第54話 文化祭2 7

 9月最後の土曜日曜、天気予報は快晴ではないが、降水確率は0%なので、まずまずと言ったところ。雨さえ降らなければ何でもいい。展示物によっては気温にも左右されるが、今年はカジノだ。屋外が暑すぎれば多少客も増えるかもしれないが、誤差だろう。カフェではないし、涼みに来る場所ではない。

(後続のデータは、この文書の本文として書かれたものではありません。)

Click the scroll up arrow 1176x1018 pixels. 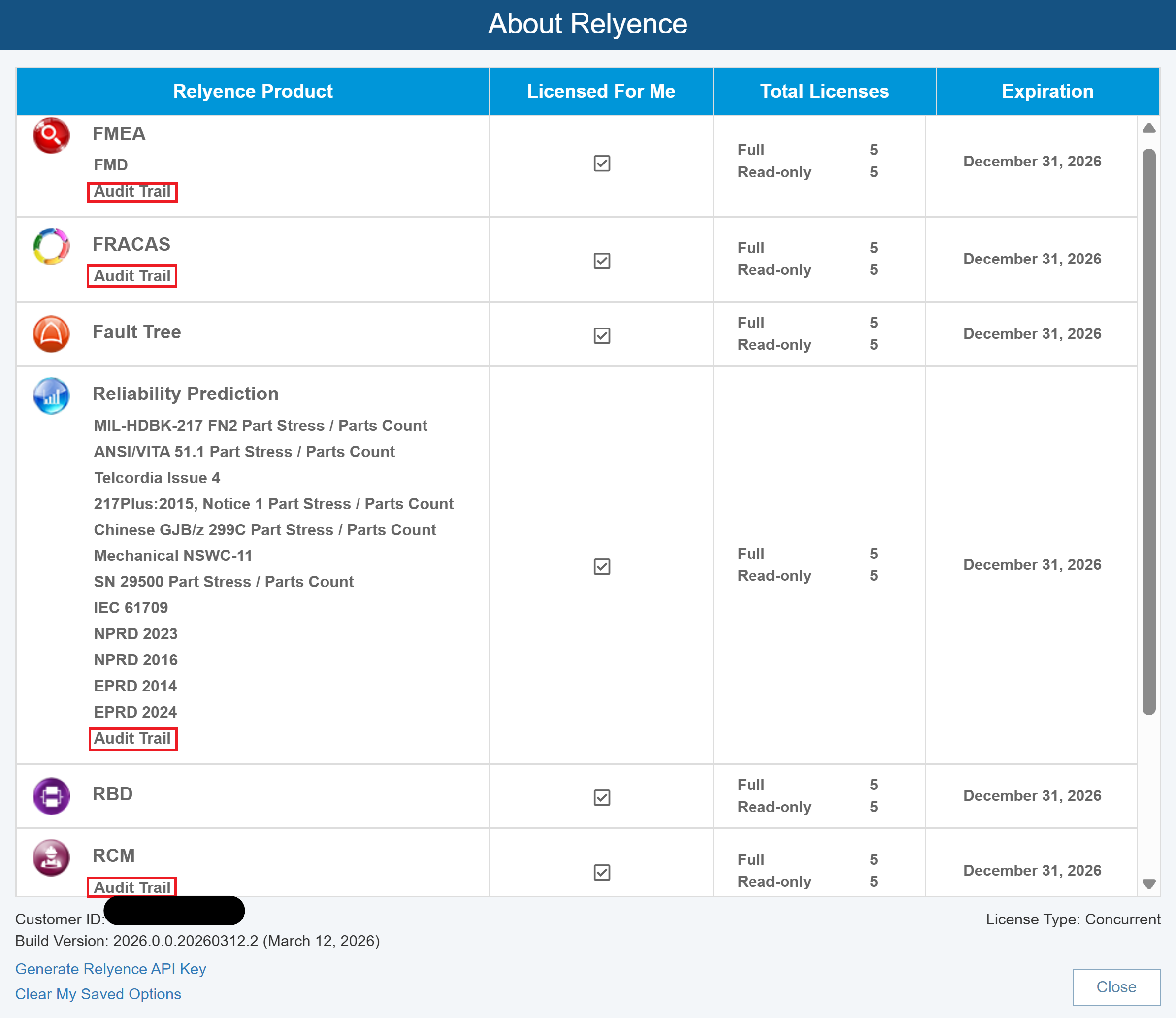[1149, 129]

 奈都が部活のために早く行くと言うので、せっかくなので一緒に行くことにした。早起きして、前に可愛いと褒められた髪とメイクで駅に行くと、待っていた奈都にいきなり抱きしめられた。

「可愛い。好き。愛し始めた」

「今まで愛してくれてなかったの?」

 土曜日の朝で、人も少ない。奈都が少し理性を失うくらいは、JKの戯れで済むだろう。

 今日は奈都もメイクをしている。可愛いのでいつもしたらどうかと言うと、面倒くさいと一蹴された。

「男子ウケとかどうでもいいし、部活で汗もかくし。チサがすっぴんの私は見れたもんじゃないから、隣を歩くのも嫌って言うなら考える」

「そんなこと言う友達は、メイクをするか以前に、付き合いを考えるね」

 奈都は可愛い。ただ、少しメイクをすればもっと可愛くなるというのは、涼夏や絢音も同じだろう。もちろん私もだ。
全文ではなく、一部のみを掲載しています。